Exercise details: Give back exactly the lines of the material below that start at the line containing "The width and height of the screenshot is (1087, 878)." and end at the line containing "Given: Click the recovery_model_desc", and no others.

Input:

+++++

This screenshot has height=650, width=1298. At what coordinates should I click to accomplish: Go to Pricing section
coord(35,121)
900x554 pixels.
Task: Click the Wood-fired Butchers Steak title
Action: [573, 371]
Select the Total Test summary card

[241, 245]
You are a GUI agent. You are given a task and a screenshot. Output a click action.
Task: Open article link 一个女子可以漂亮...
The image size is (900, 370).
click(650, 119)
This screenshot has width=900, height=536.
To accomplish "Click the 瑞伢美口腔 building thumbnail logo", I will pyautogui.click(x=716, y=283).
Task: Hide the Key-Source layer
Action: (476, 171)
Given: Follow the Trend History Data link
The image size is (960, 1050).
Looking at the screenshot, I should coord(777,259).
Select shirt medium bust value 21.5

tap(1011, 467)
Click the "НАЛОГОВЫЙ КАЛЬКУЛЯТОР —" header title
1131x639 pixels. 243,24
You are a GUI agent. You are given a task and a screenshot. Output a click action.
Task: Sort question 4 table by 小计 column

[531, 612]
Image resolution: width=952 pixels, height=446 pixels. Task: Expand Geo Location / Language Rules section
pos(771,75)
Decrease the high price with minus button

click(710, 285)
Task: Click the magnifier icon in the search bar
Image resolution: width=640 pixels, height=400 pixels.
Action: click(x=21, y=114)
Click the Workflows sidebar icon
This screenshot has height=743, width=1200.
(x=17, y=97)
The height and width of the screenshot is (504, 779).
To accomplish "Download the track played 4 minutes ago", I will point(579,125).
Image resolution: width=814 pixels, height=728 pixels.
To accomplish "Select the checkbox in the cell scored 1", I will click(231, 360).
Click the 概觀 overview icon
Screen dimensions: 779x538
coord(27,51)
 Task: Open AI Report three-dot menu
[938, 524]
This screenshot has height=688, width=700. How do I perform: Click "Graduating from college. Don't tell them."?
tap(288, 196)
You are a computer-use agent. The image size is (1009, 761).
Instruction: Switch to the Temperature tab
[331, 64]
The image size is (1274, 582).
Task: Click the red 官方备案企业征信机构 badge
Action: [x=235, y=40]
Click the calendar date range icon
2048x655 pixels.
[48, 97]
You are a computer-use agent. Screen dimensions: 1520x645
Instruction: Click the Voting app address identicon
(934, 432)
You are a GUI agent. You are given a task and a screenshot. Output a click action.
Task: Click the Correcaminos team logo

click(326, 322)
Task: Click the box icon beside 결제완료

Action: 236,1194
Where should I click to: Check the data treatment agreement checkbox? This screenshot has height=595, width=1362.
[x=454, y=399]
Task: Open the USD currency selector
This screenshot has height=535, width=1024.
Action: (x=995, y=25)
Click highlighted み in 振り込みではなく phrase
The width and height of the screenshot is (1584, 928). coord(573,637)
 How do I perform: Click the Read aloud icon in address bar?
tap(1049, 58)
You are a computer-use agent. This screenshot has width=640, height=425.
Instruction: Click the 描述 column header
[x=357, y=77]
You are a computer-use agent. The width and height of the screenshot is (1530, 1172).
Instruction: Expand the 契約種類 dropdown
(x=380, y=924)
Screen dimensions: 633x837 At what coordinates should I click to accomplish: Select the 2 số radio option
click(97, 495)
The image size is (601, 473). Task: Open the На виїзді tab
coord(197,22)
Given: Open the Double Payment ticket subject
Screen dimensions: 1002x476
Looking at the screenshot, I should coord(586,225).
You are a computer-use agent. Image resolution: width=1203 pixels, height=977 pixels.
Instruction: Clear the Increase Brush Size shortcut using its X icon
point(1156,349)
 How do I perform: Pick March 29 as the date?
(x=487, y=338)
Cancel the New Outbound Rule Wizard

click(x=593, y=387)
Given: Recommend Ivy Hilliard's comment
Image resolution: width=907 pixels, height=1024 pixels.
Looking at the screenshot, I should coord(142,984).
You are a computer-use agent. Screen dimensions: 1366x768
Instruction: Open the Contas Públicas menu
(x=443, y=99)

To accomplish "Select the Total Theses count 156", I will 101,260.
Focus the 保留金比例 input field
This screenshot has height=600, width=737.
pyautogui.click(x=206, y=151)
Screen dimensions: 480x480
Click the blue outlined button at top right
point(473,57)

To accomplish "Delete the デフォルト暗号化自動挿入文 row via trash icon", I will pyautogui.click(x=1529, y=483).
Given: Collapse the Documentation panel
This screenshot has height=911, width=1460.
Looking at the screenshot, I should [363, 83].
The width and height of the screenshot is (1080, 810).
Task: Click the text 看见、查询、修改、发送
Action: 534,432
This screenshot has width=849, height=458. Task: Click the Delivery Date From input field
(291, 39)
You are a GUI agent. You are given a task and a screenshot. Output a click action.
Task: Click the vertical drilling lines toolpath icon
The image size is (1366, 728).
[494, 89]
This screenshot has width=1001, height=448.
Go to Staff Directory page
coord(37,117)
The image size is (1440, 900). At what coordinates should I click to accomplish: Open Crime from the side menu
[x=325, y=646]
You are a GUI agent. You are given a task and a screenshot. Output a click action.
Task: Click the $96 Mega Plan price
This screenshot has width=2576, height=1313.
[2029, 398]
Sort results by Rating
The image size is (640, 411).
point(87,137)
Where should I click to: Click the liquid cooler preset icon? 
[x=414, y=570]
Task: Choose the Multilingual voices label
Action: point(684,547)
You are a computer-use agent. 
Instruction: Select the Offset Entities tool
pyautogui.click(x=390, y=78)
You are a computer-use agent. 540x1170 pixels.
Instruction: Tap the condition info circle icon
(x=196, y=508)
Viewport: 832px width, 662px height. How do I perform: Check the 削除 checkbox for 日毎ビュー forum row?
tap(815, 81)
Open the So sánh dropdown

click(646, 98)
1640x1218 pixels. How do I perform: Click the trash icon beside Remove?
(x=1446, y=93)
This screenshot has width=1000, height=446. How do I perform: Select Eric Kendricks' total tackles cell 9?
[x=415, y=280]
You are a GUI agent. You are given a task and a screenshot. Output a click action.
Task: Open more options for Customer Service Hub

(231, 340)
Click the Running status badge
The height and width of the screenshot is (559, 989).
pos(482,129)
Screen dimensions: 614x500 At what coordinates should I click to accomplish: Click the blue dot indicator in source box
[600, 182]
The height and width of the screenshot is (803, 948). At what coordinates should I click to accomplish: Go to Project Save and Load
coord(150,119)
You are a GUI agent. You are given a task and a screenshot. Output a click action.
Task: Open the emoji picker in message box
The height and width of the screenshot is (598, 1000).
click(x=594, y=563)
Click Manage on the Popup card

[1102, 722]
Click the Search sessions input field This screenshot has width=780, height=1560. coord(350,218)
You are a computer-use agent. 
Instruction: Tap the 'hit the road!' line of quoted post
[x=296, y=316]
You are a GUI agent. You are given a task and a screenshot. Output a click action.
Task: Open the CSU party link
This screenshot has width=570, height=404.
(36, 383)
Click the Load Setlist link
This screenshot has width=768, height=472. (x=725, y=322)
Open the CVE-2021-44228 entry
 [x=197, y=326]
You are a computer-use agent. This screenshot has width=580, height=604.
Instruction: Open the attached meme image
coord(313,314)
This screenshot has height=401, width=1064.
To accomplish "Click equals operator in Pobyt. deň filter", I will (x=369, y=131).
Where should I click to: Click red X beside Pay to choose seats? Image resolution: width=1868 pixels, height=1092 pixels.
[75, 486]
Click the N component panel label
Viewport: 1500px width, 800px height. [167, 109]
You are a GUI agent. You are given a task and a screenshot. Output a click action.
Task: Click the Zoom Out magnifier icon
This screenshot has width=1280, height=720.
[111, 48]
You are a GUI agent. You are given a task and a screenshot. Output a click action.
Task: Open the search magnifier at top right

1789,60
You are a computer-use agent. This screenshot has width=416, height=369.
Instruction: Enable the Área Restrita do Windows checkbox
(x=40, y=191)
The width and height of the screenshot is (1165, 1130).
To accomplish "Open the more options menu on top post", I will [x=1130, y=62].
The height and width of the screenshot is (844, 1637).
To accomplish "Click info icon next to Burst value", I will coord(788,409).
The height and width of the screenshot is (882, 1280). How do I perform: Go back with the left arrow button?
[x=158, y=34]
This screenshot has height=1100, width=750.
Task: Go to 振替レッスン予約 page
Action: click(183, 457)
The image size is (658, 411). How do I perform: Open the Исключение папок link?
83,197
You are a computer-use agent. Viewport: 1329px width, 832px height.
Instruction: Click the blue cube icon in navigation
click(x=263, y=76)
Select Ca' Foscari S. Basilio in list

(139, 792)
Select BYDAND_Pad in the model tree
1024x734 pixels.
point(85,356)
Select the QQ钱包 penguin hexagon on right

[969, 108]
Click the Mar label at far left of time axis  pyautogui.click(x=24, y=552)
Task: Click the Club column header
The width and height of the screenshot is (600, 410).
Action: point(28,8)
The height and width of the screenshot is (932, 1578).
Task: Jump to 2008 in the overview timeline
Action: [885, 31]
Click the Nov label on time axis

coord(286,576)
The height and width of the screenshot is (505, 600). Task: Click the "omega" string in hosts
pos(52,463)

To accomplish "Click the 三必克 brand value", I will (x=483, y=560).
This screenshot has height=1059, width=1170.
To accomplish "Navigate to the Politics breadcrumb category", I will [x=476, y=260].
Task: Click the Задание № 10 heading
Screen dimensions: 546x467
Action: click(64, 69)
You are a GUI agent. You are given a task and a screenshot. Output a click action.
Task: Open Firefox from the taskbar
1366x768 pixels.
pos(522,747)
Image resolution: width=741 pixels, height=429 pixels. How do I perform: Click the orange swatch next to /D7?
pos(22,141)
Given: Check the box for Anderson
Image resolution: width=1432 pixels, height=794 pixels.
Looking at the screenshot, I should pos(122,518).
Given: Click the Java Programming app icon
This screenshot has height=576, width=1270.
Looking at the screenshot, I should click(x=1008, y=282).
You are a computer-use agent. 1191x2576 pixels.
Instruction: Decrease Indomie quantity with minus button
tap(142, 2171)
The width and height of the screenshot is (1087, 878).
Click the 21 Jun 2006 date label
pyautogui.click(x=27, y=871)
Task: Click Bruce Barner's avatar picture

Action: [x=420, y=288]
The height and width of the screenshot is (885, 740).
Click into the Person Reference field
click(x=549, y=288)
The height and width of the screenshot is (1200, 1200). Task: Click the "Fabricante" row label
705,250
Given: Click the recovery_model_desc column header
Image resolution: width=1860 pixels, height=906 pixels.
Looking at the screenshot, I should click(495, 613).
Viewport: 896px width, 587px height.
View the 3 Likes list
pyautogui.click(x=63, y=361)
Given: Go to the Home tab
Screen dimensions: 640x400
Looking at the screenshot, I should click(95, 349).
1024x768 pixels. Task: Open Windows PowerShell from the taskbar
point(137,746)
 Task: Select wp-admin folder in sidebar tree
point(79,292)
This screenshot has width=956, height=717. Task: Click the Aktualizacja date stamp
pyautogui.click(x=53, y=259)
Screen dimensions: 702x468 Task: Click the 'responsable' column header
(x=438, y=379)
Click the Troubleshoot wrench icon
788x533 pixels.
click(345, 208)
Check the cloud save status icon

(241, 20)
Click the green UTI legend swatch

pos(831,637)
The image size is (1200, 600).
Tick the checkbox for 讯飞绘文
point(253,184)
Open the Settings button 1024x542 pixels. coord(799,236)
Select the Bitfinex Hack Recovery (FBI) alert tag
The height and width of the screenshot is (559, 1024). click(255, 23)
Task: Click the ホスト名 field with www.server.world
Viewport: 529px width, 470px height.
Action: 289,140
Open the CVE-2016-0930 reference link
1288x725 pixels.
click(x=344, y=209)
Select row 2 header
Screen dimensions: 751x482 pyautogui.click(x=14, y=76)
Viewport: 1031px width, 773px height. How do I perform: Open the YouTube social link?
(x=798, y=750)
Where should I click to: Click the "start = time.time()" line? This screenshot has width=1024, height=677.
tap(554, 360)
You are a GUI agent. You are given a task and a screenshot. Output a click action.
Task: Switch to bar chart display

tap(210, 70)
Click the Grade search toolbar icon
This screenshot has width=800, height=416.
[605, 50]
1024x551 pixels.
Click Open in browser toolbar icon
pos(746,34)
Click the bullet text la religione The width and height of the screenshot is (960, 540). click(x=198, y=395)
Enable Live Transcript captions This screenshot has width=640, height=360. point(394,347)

+++++

Your response:
The width and height of the screenshot is (1087, 878).
Click the 21 Jun 2006 date label
pyautogui.click(x=27, y=871)
Task: Click Bruce Barner's avatar picture

Action: [x=420, y=288]
The height and width of the screenshot is (885, 740).
Click into the Person Reference field
click(x=549, y=288)
The height and width of the screenshot is (1200, 1200). Task: Click the "Fabricante" row label
705,250
Given: Click the recovery_model_desc column header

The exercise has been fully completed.